Platforms: Android, Wear OS.
Download: Aptoide, Google Play
Bottom line: Best pick for anyone with a Wear OS watch and a Fire TV.
5. Yatse for Kodi, for Fire TV Kodi setups
Yatse for Kodi is the definitive Android remote for Kodi, and it works flawlessly on a Fire TV Stick running Kodi via sideload. It shows the full media library on your phone, cast content from Plex or Jellyfin to Kodi with one tap, and adds voice search that actually surfaces episode titles rather than app names.
Where it falls short: no use if you do not run Kodi. Amazon’s own remote covers the rest.
Pricing:
- Free basic.
- Unlocker: about $4.99 one-time.
Platforms: Android, Wear OS.
Download: Aptoide, Google Play
Bottom line: Best pick for anyone using Fire TV as a Kodi front-end.
6. Remote for Fire TV & Firestick, cheap ad-free option
Remote for Fire TV & Firestick is the budget pick. It covers the standard buttons (D-pad, home, back, menu, mic), adds a keyboard, and removes ads permanently for a couple of dollars. No universal-remote overhead, no Wear OS app, no bells. It just works.

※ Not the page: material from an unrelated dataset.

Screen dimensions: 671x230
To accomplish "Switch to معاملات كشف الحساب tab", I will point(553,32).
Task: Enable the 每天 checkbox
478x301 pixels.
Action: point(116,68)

Where it falls short: fewer features than CetusPlay. No trackpad on the free tier. Pairing is ADB-only, so first-time setup takes ten minutes.
Pricing:
- Free with ads.
- Premium: about $2.49 one-time.
Platforms: Android.
Download: Aptoide, Google Play
Bottom line: Best pick if all you want is a Fire TV remote with no ads and no clutter.
7. Sofa Launcher, when the Fire TV home page is the problem
Sofa Launcher is not a remote first. It is a Fire TV launcher replacement that hides the Amazon ads and rotating carousels of the default home screen, and pairs with a phone remote to launch apps in one tap. It bypasses the “please subscribe to Prime” nag on every wake.

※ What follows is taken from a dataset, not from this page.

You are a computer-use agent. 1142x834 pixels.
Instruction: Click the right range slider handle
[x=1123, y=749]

Where it falls short: needs sideloading. Amazon does not want you to replace the home screen, so you pull the APK from the developer’s site or a store like Aptoide.
Pricing:
- Free basic.
- Pro: about $5 one-time.
Platforms: Android (Fire TV target).
Download: Aptoide, developer site
Bottom line: Best pick if the ads on the Fire TV home page annoy you more than the remote does.
How to pick the right one
- Just install one thing: Amazon Fire TV. It is signed, official, and free.
- Want a real trackpad and app launcher on top of that: CetusPlay, and buy Pro if you use it daily.
- Own multiple TV brands, not just Fire: Universal TV Remote Control covers all of them.
- Want to pause and skip from a smartwatch: AnyMote with Wear OS.
- Run Kodi on your Fire TV Stick: Yatse, no debate.
- Want a cheap no-ads Fire-only remote: Remote for Fire TV & Firestick.
- Are angry at the Fire TV home screen ads: Sofa Launcher replaces the whole thing.
Do not run two remote apps at once. They fight for the same TCP port and pairing drops.
FAQ
Can I use my phone as a Fire TV remote for free?
Yes. Amazon’s own Fire TV app is free on Google Play and covers every hardware-remote button plus voice search. Install it first before trying paid remotes.
Why do I need to enable ADB for third-party Fire TV remotes?
Amazon’s discovery protocol is closed to third parties. ADB (Android Debug Bridge) exposes a network endpoint that CetusPlay and other remotes use to send input and launch apps. Enabling it once is safe and reversible.
Does the Fire TV app support voice search?
Yes. The mic button in the Amazon Fire TV app triggers Alexa on the connected Fire TV and returns results the same as the hardware remote does. It works over Wi-Fi with no extra pairing.
Which Fire TV remote app has the fastest keyboard?
Amazon’s own app is the fastest for typing because it uses the same protocol as the hardware remote. CetusPlay is a close second and adds better password autofill.
Can I control Fire TV from an Android tablet?
Yes. Every app on this list runs on both phones and tablets, and the extra screen real estate helps if you type long Wi-Fi passwords or search inside YouTube frequently.